Problem 1: Analyzing partisan seat shares in US state legislatures
[100 points total.] In the last homework, we examined the dynamic relationship between
the number of seats held by Democrats in the US House of Representatives and
a set of political and economic variables testing the effect of election cycles, presidential
coattails, and judgment of the president’s economic performance on the size of the
Democratic majority. If we turn to American state legislatures, we can test similar
questions but with much more data.
1
We will restrict our scope in several ways to make the problem more manageable (a
more complete analysis might avoid these restrictions, but would require a more flexible
panel data model). First, we look only at legislatures elected in 1978 or later, up
through the 2016 elections. Second, we exclude South Carolina (for which some data
are missing), Nebraska (which has non-partisan legislative elections) as well as Alaska
and Hawaii. Third, we restrict our attention to the lower house of each state’s legislature
(typically known as the “House”). Fourth, we include only states that elect house
members to two-year terms, which excludes Alabama, Louisiana, Maryland, Mississippi,
and North Dakota. Finally, states vary in the year they hold gubernatorial elections,
but most hold them only in the sequence of years that runs 2010, 2014, 2018. . ..

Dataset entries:
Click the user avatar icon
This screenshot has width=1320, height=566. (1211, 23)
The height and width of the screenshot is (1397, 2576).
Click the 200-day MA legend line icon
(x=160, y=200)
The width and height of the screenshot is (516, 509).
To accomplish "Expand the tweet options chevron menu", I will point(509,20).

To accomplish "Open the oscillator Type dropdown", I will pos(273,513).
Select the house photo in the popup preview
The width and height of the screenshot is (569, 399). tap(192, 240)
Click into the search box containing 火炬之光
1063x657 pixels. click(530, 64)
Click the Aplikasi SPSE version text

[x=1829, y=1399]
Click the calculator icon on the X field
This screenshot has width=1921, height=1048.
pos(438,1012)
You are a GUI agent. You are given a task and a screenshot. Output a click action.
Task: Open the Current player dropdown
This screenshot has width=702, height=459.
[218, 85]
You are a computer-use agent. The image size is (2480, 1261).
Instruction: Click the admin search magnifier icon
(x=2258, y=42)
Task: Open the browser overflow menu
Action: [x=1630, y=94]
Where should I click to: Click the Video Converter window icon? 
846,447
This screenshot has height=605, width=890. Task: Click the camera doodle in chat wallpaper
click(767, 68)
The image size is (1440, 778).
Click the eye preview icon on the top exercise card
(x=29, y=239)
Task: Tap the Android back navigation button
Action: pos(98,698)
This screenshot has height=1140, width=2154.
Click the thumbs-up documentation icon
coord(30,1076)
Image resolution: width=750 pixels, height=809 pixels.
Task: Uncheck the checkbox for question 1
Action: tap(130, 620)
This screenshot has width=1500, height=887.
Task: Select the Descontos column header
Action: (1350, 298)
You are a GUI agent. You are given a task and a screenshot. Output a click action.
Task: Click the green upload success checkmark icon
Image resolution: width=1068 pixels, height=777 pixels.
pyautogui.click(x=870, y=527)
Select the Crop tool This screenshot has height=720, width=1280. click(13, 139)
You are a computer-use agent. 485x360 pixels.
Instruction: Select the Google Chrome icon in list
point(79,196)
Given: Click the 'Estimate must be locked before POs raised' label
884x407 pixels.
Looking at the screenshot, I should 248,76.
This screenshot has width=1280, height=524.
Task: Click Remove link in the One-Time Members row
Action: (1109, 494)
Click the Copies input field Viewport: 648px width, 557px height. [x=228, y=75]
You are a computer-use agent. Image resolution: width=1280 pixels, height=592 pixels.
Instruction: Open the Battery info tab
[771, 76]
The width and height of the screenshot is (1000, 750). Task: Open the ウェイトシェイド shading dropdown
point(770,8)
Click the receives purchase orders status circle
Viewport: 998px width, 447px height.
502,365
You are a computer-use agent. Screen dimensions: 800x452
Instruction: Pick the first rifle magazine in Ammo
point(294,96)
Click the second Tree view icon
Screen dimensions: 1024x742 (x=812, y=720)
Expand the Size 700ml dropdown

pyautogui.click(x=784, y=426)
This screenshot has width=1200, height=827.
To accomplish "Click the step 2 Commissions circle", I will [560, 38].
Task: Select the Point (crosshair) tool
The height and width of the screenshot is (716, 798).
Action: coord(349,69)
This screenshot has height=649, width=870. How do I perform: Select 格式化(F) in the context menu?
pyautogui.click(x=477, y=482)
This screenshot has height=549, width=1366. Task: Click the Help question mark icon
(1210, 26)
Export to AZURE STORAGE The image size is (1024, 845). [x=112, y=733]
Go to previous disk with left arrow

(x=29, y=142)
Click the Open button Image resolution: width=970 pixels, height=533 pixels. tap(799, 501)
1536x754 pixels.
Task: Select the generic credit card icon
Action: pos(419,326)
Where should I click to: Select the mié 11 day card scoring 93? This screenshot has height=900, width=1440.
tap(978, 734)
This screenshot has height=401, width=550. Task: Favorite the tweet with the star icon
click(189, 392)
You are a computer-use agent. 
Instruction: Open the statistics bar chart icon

Short problem:
Please carry on the homework problem on partisan seat shares in US state legislatures, picking up after its last sentence. This data was taken from a different source than the text.

Output for this exercise:
We include only these states (note this means we also exclude New Hampshire and Vermont,
which hold gubernatorial elections in every even year). As a result, our scope
includes 28 states each observed for 20 lower house election cycles.
Because each state has a varying number of total house seats, in this analysis, we will
focus on the share of seats held by the Democrats. Following on our analysis in the last
homework, we consider three kinds of explanations for shifts in Democratic control.
Economic performance. When a state’s unemployment rate is higher than the long-term
national average on election day, it may hurt the electoral prospects legislators belonging
to the party in government – but for state legislative elections, which party is that?
The party of the governor or the party of the president?
Spillovers from votes for president, congress, or governor. Few voters pay close attention
to state legislative elections, so partisan swings in the state house may reflect spillovers
from votes on the presidential, congressional, or gubernatorial races. This could involve
presidential coattails – where a new party sweeps into the presidency and lower
offices at the same time. It could also take the form of “gubernatorial coattails” within
a state, whereby a new governor brings in a larger seat share for his party. Finally, just
as voters use congressional races to vote against the president during midterms, they
could use state house races in the same fashion.
Trends. American politics passed through a major re-alignment in the late twentieth
century as white voters in the South switched from solid support of the Democratic
Party to solid support of Republicans. This proceeded at different rates in different
states. Possibly in reaction to this and other socioeconomic trends, other regions may
be shifting in partisanship as well.
2
Variable Description
State Two letter state abbreviation
Statename Full state name
FIPS Unique numeric code for each state (non-consecutive)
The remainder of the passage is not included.